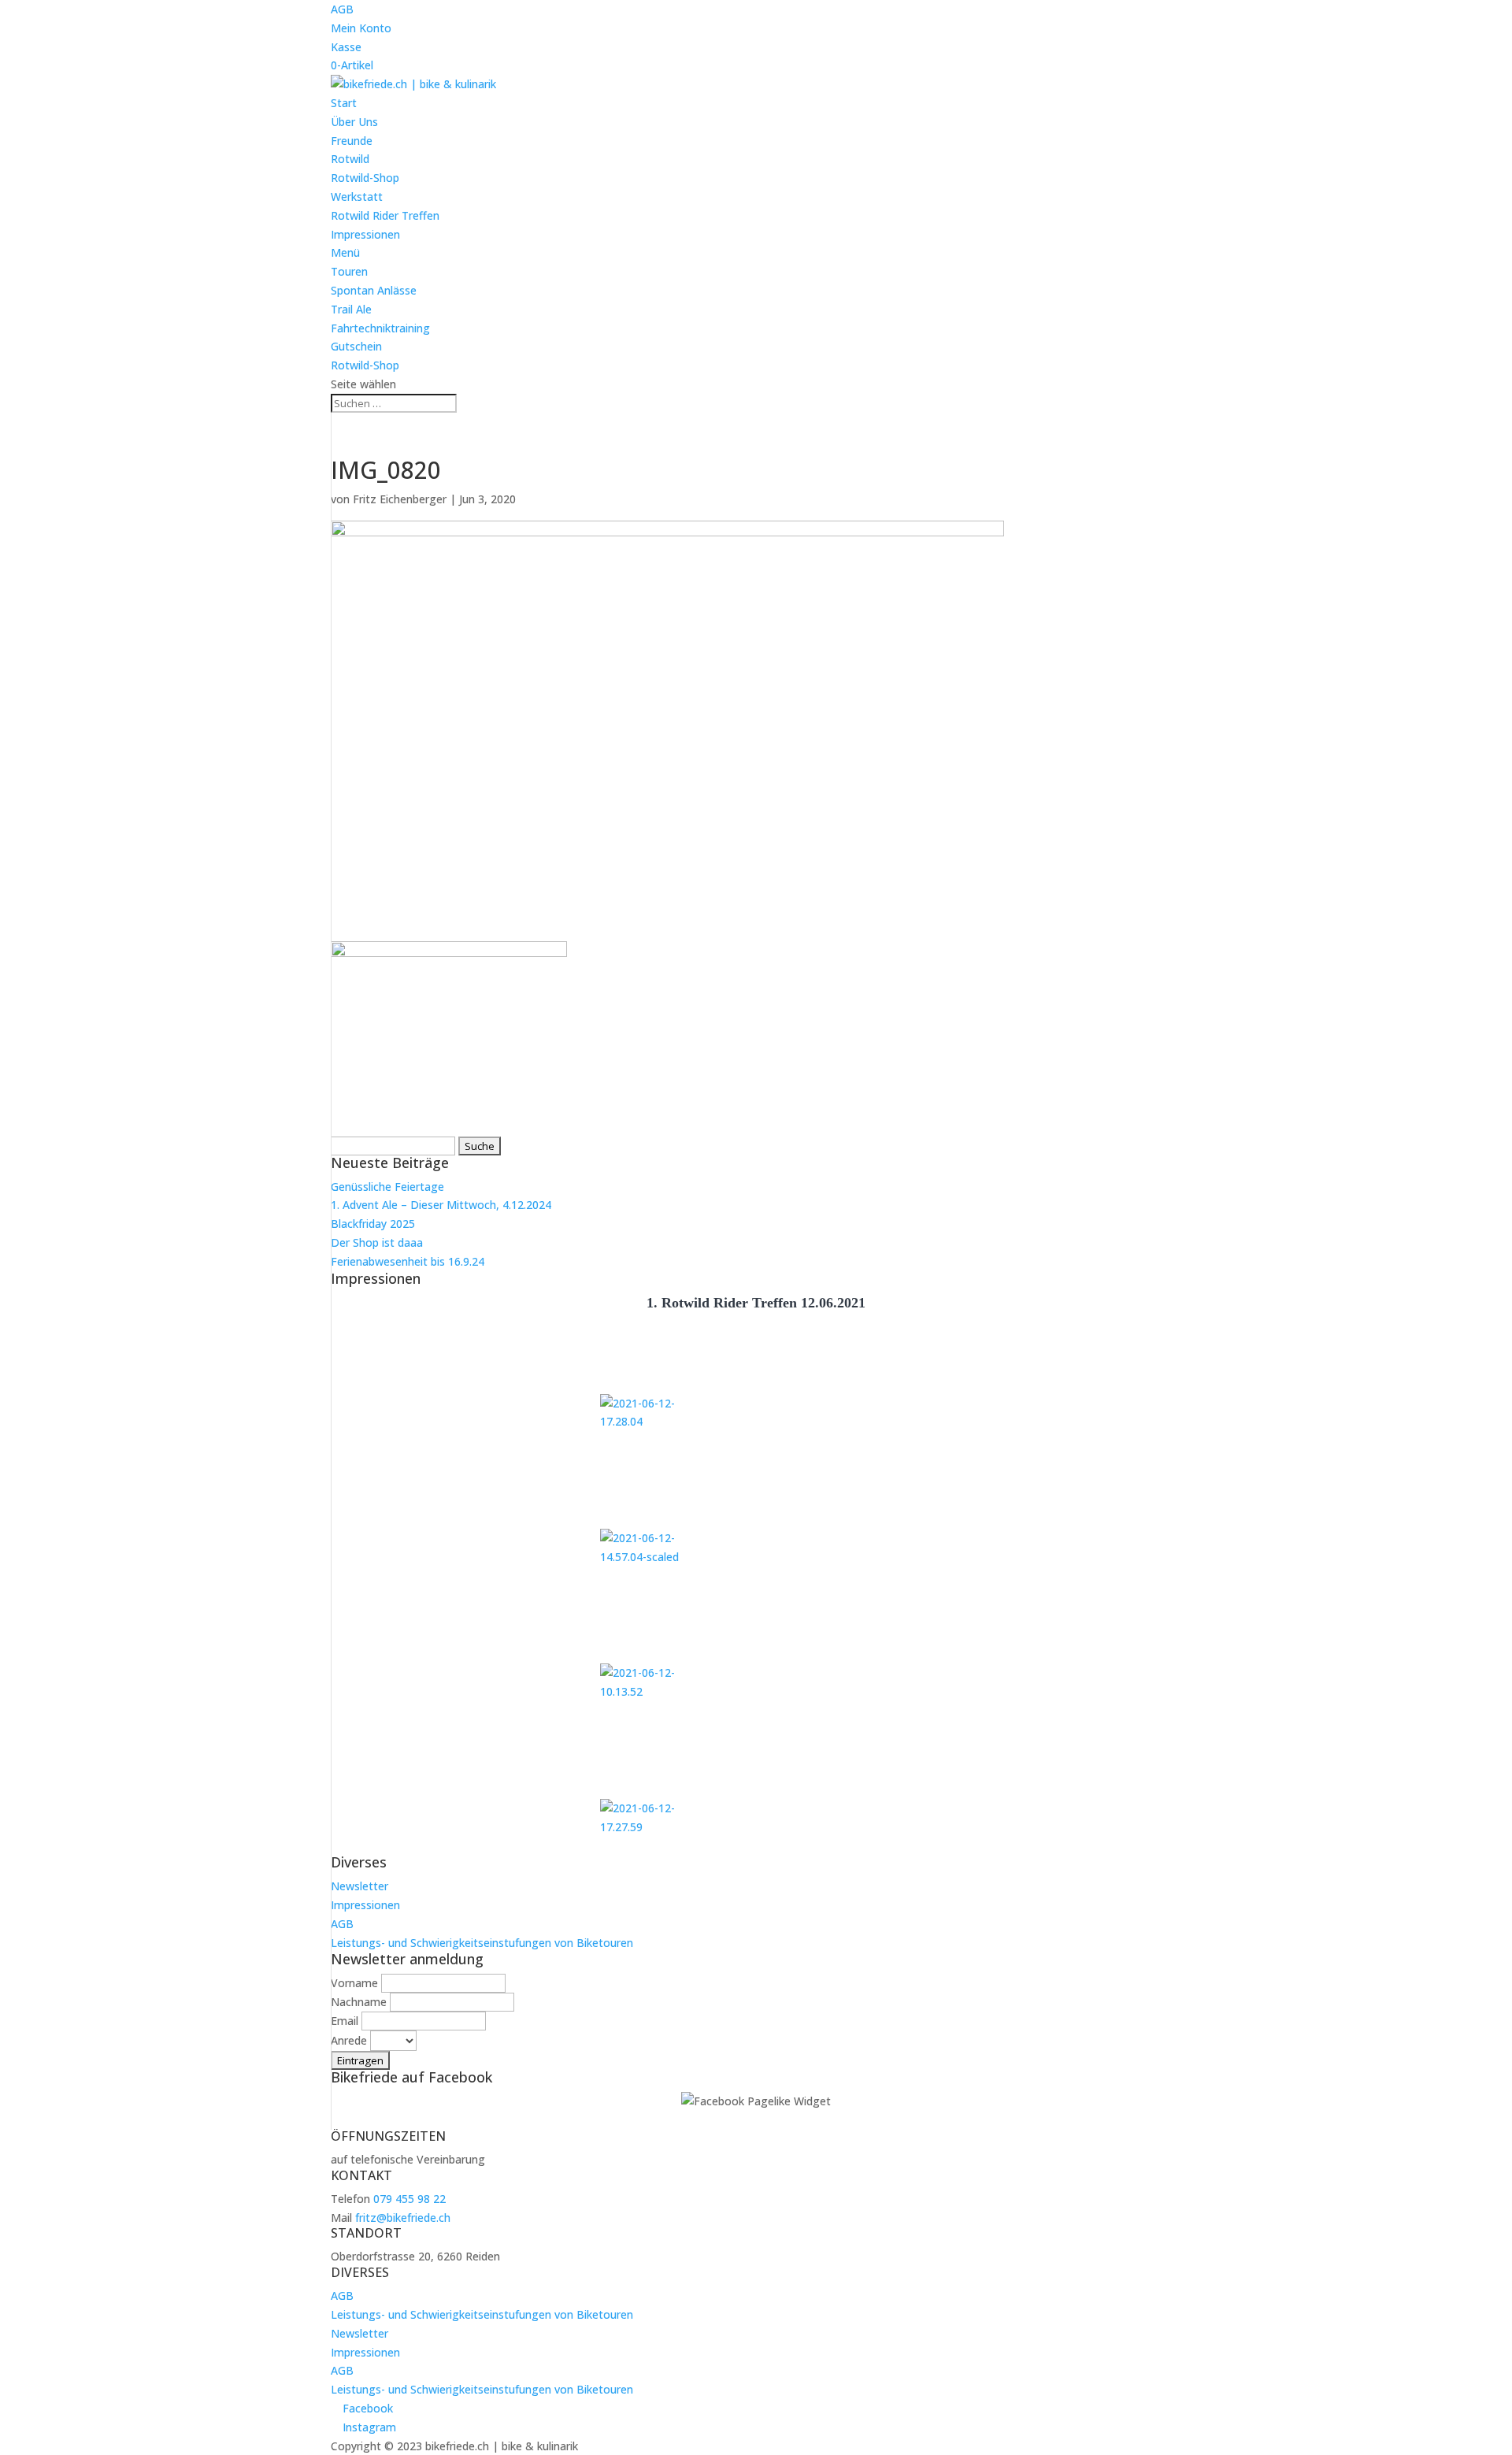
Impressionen (365, 234)
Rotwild (350, 158)
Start (344, 102)
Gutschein (356, 346)
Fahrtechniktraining (380, 328)
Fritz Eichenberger (400, 498)
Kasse (346, 46)
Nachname (359, 2001)
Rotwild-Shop (365, 177)
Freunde (351, 140)
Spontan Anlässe (374, 290)
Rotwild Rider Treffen (385, 215)
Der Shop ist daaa (377, 1242)
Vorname (354, 1982)
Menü (345, 252)
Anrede (349, 2040)
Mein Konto (361, 27)
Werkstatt (357, 196)
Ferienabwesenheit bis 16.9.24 (407, 1261)
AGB (342, 9)
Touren (349, 271)
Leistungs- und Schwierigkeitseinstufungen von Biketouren (482, 1942)
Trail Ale (351, 309)
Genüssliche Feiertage (387, 1186)
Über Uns (354, 121)
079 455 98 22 (409, 2198)
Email (344, 2020)
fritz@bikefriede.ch (402, 2217)
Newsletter (359, 1885)
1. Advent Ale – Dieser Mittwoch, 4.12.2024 (441, 1204)
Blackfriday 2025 (373, 1223)
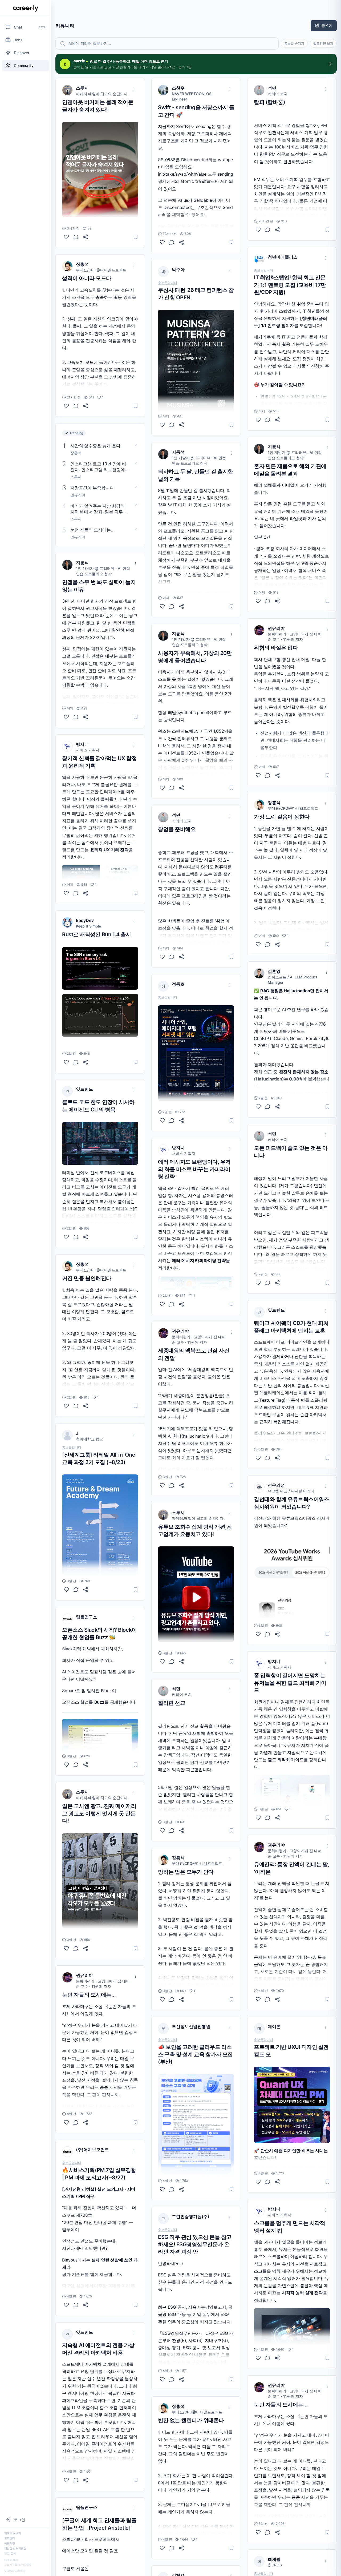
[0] (66, 237)
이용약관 (9, 2543)
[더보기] (134, 89)
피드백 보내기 (12, 2533)
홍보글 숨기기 (294, 43)
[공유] (85, 237)
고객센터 (9, 2538)
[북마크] (135, 237)
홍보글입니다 (71, 1447)
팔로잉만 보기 (323, 43)
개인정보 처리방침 (15, 2548)
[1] (66, 406)
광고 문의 (10, 2553)
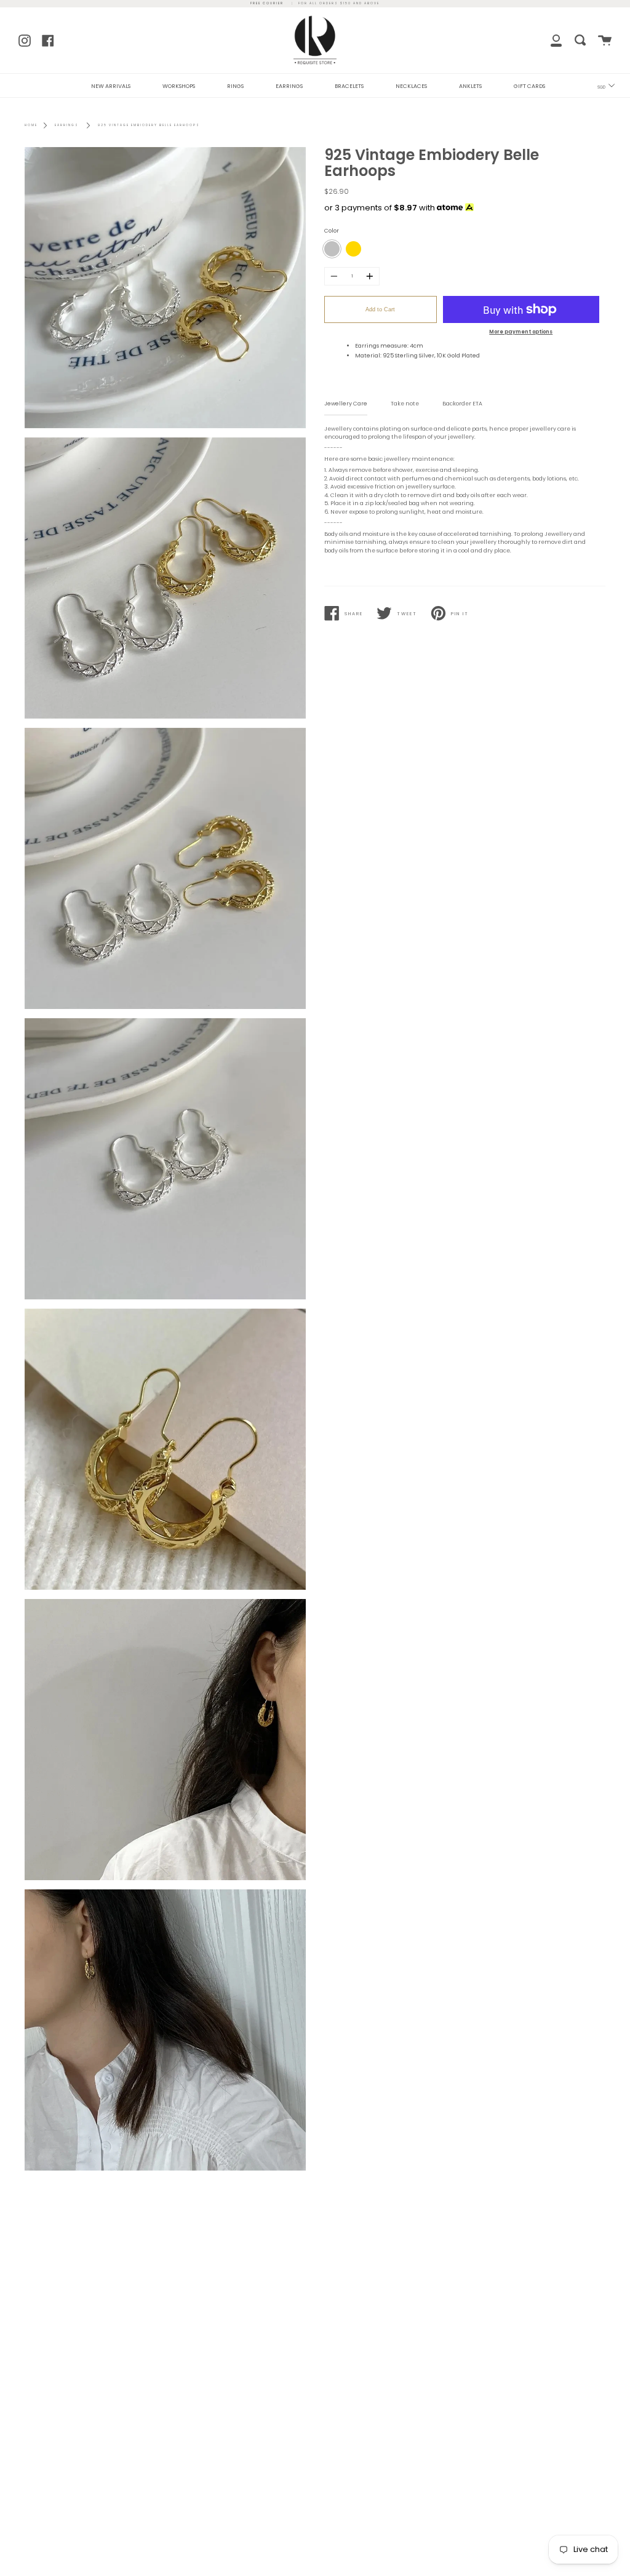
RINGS (235, 86)
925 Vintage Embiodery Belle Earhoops (149, 125)
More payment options (520, 331)
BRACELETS (349, 86)
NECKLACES (411, 86)
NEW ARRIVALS (110, 86)
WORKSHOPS (178, 86)
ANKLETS (470, 86)
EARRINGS (289, 86)
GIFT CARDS (529, 86)
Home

▬▬▬▬▬▬

In which lines of the records does the word "Rotwild" appear? Copy each of them.

**YOUR SOLUTION:**
Rotwild (350, 158)
Rotwild-Shop (365, 177)
Rotwild Rider Treffen (385, 215)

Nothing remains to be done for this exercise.